### Set problem
Please render the records between the line holding "Task: Endorse Data" and the line holding "[x=64, y=341]", inclusive, as a numbered list, leaving out any blank lines. Include only those lines.

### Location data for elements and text
* * *

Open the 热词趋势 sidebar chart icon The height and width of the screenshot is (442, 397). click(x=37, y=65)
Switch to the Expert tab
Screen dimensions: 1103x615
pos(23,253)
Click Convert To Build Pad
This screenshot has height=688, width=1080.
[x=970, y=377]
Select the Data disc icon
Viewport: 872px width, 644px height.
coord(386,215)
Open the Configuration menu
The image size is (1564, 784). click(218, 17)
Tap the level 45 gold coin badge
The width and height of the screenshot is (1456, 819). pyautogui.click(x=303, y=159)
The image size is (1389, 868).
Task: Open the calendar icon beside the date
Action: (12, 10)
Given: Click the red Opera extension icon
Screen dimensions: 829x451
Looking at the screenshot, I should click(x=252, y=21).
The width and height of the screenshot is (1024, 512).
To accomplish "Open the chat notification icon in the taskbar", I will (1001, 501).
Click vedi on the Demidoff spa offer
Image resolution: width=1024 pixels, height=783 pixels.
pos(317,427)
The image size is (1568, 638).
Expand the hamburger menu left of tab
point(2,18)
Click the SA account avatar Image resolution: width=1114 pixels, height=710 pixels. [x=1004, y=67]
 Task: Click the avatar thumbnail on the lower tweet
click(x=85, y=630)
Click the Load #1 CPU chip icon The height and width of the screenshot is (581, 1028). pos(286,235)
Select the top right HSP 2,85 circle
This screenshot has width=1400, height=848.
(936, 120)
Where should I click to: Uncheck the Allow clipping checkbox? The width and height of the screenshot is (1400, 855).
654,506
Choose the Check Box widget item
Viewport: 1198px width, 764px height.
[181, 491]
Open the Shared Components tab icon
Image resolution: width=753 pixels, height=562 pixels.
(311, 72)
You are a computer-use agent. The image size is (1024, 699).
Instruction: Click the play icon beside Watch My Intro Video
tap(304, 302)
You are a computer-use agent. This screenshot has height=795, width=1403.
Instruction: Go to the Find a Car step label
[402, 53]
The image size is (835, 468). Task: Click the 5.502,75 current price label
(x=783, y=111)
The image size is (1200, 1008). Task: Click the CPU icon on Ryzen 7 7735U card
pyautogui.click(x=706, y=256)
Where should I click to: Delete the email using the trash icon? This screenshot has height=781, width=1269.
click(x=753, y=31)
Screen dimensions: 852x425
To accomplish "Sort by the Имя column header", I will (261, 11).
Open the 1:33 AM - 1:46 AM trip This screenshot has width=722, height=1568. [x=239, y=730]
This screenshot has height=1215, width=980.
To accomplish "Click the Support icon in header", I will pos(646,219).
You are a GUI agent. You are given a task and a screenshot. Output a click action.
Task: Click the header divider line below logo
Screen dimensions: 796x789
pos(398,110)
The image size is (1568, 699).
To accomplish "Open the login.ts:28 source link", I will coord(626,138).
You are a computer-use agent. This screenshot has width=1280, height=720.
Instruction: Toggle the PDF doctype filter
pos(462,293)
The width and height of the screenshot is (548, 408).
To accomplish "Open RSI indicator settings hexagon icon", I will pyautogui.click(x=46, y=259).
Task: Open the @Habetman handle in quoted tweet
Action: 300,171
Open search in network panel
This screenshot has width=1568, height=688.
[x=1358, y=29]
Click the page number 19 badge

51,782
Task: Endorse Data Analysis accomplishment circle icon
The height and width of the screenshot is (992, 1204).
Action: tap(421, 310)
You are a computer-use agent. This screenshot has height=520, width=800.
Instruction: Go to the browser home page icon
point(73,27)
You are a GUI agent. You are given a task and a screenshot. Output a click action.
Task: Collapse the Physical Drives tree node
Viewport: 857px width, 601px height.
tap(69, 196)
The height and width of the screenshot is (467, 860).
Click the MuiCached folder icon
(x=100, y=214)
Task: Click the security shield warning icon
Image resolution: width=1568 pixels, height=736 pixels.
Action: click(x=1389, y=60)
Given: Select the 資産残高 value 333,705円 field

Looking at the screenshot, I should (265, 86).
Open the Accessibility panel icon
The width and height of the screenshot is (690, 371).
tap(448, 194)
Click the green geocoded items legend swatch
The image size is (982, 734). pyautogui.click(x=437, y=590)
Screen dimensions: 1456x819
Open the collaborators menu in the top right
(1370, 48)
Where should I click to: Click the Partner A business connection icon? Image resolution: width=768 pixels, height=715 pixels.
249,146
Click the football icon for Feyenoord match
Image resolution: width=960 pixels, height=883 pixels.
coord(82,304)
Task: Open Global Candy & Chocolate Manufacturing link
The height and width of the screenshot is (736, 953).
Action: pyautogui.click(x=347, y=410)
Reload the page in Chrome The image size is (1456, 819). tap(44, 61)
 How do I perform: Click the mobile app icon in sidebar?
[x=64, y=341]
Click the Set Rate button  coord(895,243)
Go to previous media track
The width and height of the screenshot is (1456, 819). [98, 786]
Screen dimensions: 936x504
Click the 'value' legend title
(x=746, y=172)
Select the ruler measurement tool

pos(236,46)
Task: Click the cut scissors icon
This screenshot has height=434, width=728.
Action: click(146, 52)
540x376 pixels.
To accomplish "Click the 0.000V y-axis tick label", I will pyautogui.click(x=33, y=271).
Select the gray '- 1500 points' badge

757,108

* * *

### Complete answer
1. Task: Endorse Data Analysis accomplishment circle icon
2. The height and width of the screenshot is (992, 1204).
3. Action: tap(421, 310)
4. You are a computer-use agent. This screenshot has height=520, width=800.
5. Instruction: Go to the browser home page icon
6. point(73,27)
7. You are a GUI agent. You are given a task and a screenshot. Output a click action.
8. Task: Collapse the Physical Drives tree node
9. Viewport: 857px width, 601px height.
10. tap(69, 196)
11. The height and width of the screenshot is (467, 860).
12. Click the MuiCached folder icon
13. (x=100, y=214)
14. Task: Click the security shield warning icon
15. Image resolution: width=1568 pixels, height=736 pixels.
16. Action: click(x=1389, y=60)
17. Given: Select the 資産残高 value 333,705円 field
18. Looking at the screenshot, I should (265, 86).
19. Open the Accessibility panel icon
20. The width and height of the screenshot is (690, 371).
21. tap(448, 194)
22. Click the green geocoded items legend swatch
23. The image size is (982, 734). pyautogui.click(x=437, y=590)
24. Screen dimensions: 1456x819
25. Open the collaborators menu in the top right
26. (1370, 48)
27. Where should I click to: Click the Partner A business connection icon? Image resolution: width=768 pixels, height=715 pixels.
28. 249,146
29. Click the football icon for Feyenoord match
30. Image resolution: width=960 pixels, height=883 pixels.
31. coord(82,304)
32. Task: Open Global Candy & Chocolate Manufacturing link
33. The height and width of the screenshot is (736, 953).
34. Action: pyautogui.click(x=347, y=410)
35. Reload the page in Chrome The image size is (1456, 819). tap(44, 61)
36.  How do I perform: Click the mobile app icon in sidebar?
37. [x=64, y=341]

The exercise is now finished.